-- Begin SUPPLIED DATA --
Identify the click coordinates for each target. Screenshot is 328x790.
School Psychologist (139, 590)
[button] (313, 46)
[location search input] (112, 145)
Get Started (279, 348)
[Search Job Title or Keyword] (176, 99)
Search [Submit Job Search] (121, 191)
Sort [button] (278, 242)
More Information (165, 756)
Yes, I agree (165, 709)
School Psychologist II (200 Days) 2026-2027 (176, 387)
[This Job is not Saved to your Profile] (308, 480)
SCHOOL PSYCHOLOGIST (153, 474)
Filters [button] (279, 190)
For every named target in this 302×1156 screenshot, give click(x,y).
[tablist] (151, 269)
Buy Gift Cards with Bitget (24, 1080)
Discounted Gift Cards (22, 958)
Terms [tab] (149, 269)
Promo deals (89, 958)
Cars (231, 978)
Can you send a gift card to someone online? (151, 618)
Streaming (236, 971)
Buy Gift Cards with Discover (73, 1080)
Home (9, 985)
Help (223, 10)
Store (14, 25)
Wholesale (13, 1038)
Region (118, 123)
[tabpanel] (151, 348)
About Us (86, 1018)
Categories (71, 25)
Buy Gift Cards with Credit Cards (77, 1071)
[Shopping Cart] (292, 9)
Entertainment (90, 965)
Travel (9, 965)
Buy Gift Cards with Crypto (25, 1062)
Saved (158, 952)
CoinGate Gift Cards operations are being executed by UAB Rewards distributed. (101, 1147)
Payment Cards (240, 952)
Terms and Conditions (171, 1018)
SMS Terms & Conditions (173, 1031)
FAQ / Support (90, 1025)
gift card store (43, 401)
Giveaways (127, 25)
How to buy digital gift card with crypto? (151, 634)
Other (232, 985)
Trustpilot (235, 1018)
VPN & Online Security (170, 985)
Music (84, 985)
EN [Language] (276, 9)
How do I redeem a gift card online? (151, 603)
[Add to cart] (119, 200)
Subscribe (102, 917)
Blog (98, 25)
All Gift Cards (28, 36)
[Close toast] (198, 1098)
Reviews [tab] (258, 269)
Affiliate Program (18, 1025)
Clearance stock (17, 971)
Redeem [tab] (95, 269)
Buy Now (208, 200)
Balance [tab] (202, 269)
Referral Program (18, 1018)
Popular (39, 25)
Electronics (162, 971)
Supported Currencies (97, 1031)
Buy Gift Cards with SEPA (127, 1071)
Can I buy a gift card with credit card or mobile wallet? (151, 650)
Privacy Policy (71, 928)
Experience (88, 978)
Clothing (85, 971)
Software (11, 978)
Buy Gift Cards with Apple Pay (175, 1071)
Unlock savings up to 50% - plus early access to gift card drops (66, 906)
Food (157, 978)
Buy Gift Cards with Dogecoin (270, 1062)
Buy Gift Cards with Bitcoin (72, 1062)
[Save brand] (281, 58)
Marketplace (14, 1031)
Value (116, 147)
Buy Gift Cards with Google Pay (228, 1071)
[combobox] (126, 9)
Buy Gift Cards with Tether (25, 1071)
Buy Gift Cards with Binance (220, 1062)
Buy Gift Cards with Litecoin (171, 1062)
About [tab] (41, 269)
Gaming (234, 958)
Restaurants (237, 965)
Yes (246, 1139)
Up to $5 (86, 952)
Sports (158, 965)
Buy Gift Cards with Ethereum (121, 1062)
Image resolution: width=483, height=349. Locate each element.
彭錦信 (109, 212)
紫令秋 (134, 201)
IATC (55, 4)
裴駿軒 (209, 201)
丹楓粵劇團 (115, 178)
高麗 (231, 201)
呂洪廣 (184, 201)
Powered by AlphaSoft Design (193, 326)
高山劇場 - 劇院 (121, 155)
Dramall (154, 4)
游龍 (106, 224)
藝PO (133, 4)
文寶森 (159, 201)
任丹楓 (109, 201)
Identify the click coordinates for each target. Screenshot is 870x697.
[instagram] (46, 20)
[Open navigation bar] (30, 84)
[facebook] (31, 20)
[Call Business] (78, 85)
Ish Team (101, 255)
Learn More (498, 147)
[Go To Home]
-- End SUPPLIED DATA --
## EXERCISE DESCRIPTION
Reproduce the lines of the listing above, verbatim, from the line containing "Yes, I agree (165, 709)" through the line containing "Buy Gift Cards with Dogecoin (270, 1062)".

## WORKED SOLUTION
Yes, I agree (165, 709)
School Psychologist II (200 Days) 2026-2027 (176, 387)
[This Job is not Saved to your Profile] (308, 480)
SCHOOL PSYCHOLOGIST (153, 474)
Filters [button] (279, 190)
For every named target in this 302×1156 screenshot, give click(x,y).
[tablist] (151, 269)
Buy Gift Cards with Bitget (24, 1080)
Discounted Gift Cards (22, 958)
Terms [tab] (149, 269)
Promo deals (89, 958)
Cars (231, 978)
Can you send a gift card to someone online? (151, 618)
Streaming (236, 971)
Buy Gift Cards with Discover (73, 1080)
Home (9, 985)
Help (223, 10)
Store (14, 25)
Wholesale (13, 1038)
Region (118, 123)
[tabpanel] (151, 348)
About Us (86, 1018)
Categories (71, 25)
Buy Gift Cards with Credit Cards (77, 1071)
[Shopping Cart] (292, 9)
Entertainment (90, 965)
Travel (9, 965)
Buy Gift Cards with Crypto (25, 1062)
Saved (158, 952)
CoinGate Gift Cards operations are being executed by UAB Rewards distributed. (101, 1147)
Payment Cards (240, 952)
Terms and Conditions (171, 1018)
SMS Terms & Conditions (173, 1031)
FAQ / Support (90, 1025)
gift card store (43, 401)
Giveaways (127, 25)
How to buy digital gift card with crypto? (151, 634)
Other (232, 985)
Trustpilot (235, 1018)
VPN & Online Security (170, 985)
Music (84, 985)
EN [Language] (276, 9)
How do I redeem a gift card online? (151, 603)
[Add to cart] (119, 200)
Subscribe (102, 917)
Blog (98, 25)
All Gift Cards (28, 36)
[Close toast] (198, 1098)
Reviews [tab] (258, 269)
Affiliate Program (18, 1025)
Clearance stock (17, 971)
Redeem [tab] (95, 269)
Buy Now (208, 200)
Balance [tab] (202, 269)
Referral Program (18, 1018)
Popular (39, 25)
Electronics (162, 971)
Supported Currencies (97, 1031)
Buy Gift Cards with SEPA (127, 1071)
Can I buy a gift card with credit card or mobile wallet? (151, 650)
Privacy Policy (71, 928)
Experience (88, 978)
Clothing (85, 971)
Software (11, 978)
Buy Gift Cards with Apple Pay (175, 1071)
Unlock savings up to 50% - plus early access to gift card drops (66, 906)
Food (157, 978)
Buy Gift Cards with Dogecoin (270, 1062)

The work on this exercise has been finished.